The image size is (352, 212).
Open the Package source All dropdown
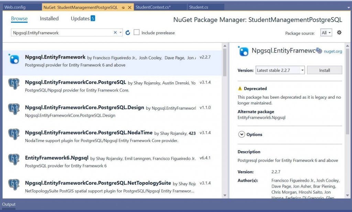coord(326,32)
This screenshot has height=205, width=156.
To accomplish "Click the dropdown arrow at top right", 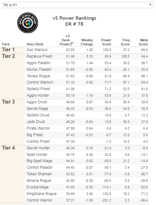I will [x=150, y=5].
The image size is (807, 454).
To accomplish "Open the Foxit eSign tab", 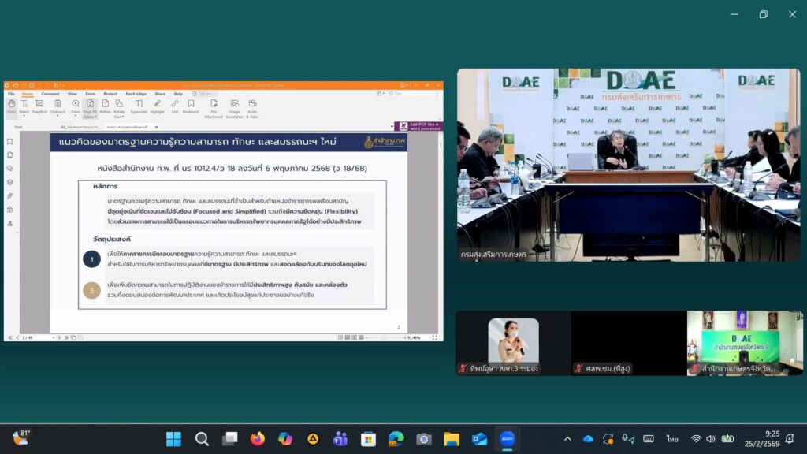I will [x=134, y=94].
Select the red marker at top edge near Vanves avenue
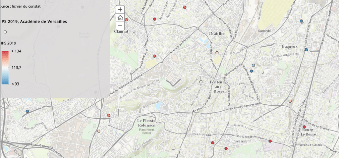The width and height of the screenshot is (339, 158). pos(185,7)
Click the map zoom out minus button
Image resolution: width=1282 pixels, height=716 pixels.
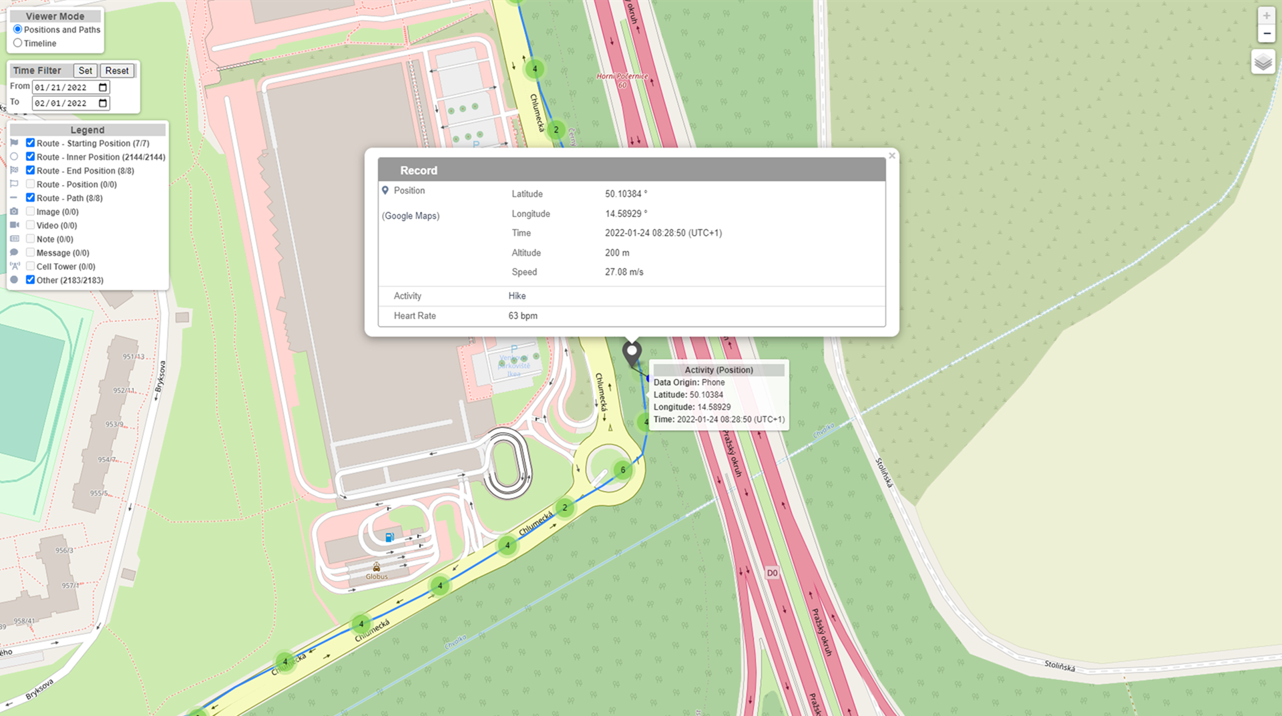tap(1266, 33)
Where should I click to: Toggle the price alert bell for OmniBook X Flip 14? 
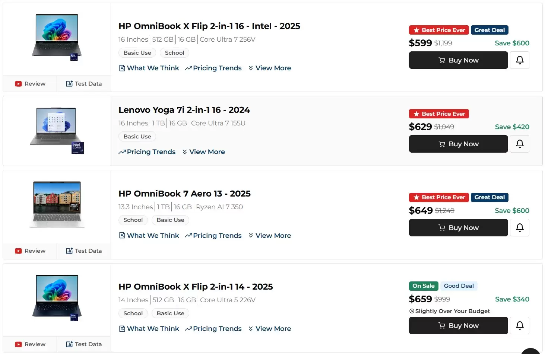(x=520, y=325)

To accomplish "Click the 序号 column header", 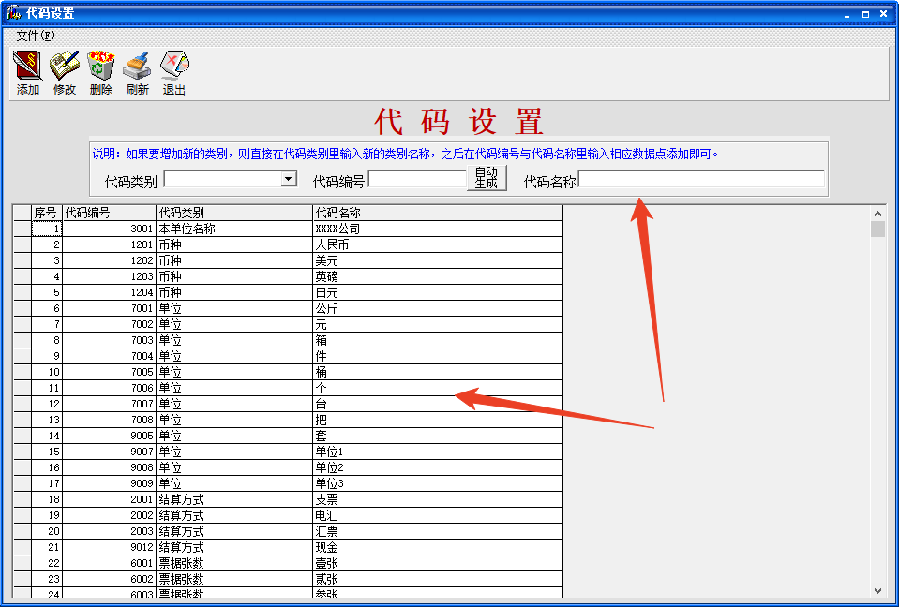I will coord(42,213).
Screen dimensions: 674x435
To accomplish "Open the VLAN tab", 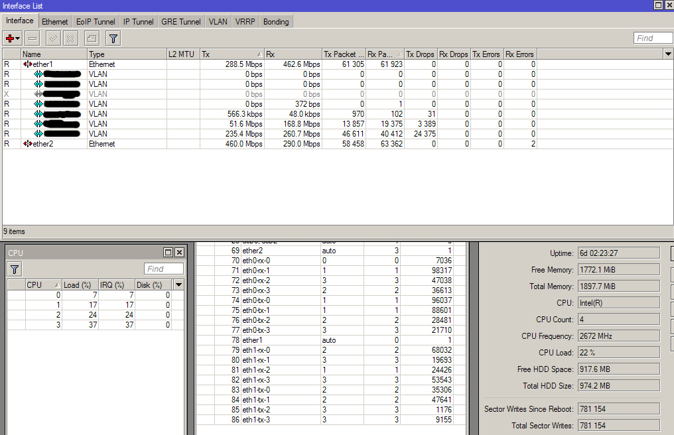I will [218, 22].
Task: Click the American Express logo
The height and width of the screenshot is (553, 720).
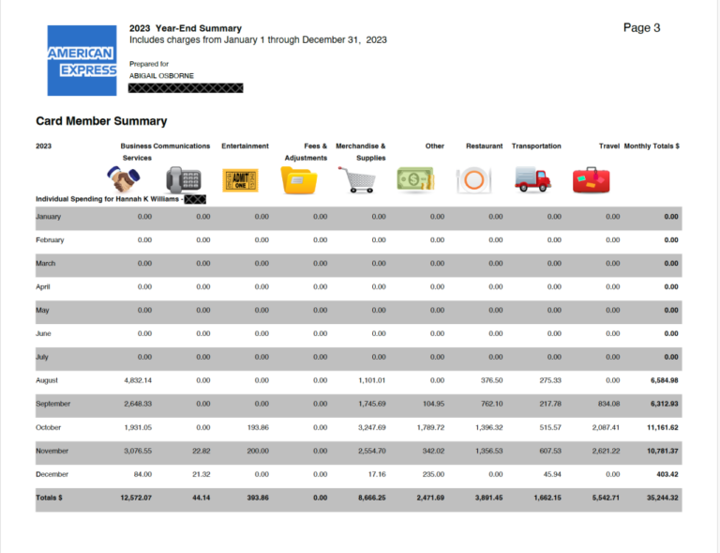Action: (81, 60)
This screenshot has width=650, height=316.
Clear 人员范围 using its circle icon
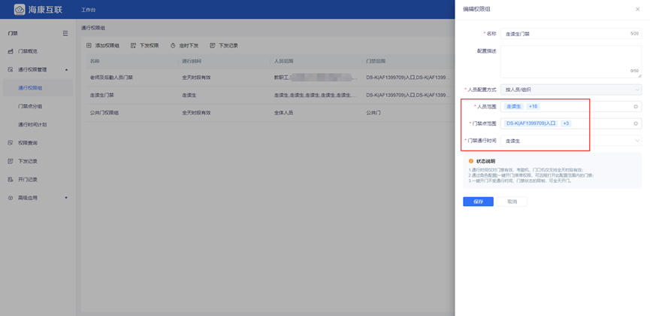[636, 106]
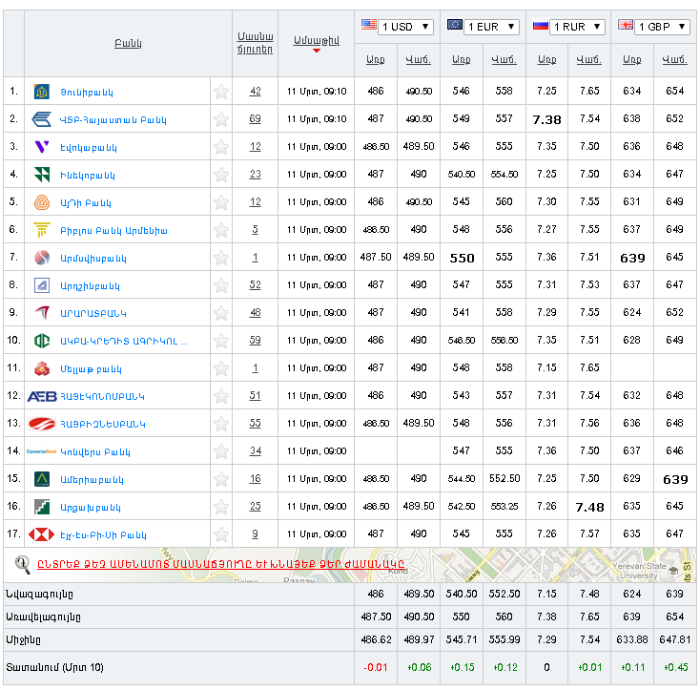Viewport: 700px width, 690px height.
Task: Click the Evocabank purple V logo
Action: 42,147
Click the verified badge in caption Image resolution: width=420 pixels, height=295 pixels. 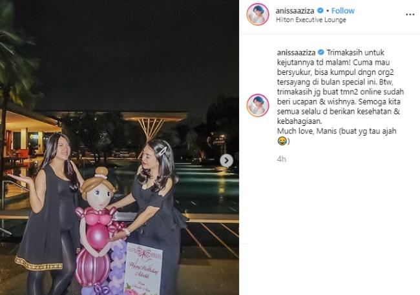click(321, 52)
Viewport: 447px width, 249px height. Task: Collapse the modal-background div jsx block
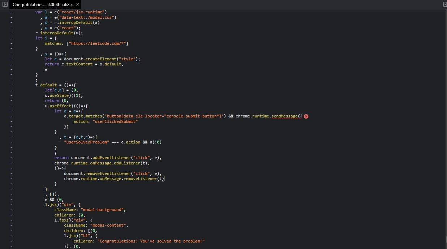[x=12, y=204]

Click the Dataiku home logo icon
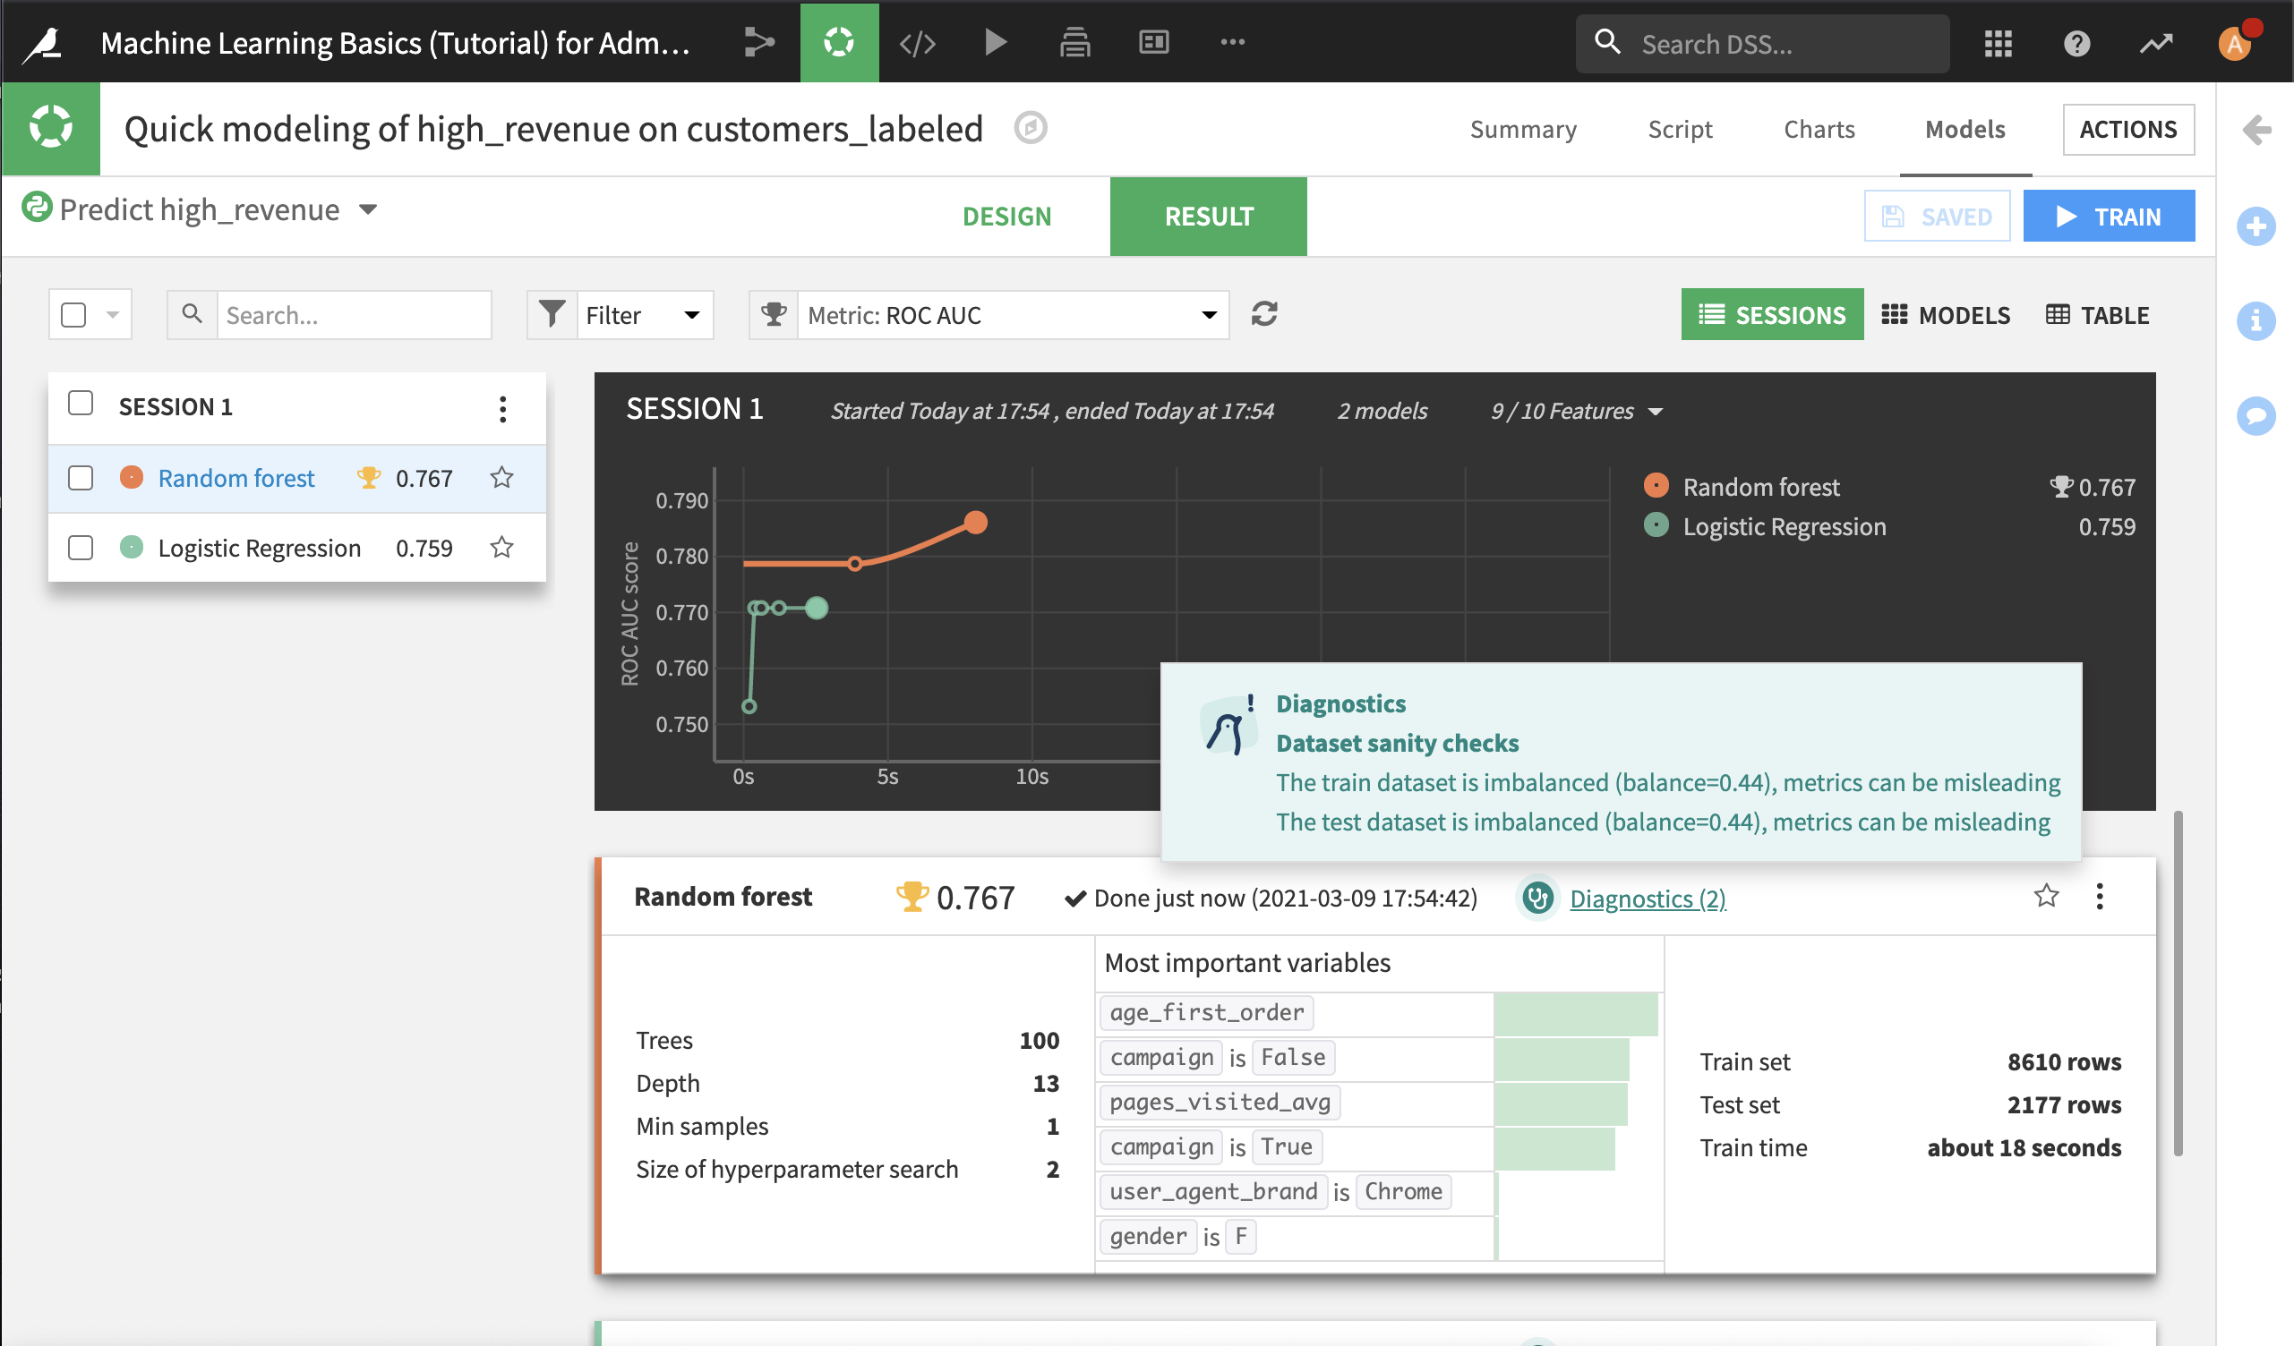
================================
Task to complete:
Where the material contains a line with "This", return that line.

Expected answer:
This screenshot has height=205, width=156.
This screenshot has width=650, height=316.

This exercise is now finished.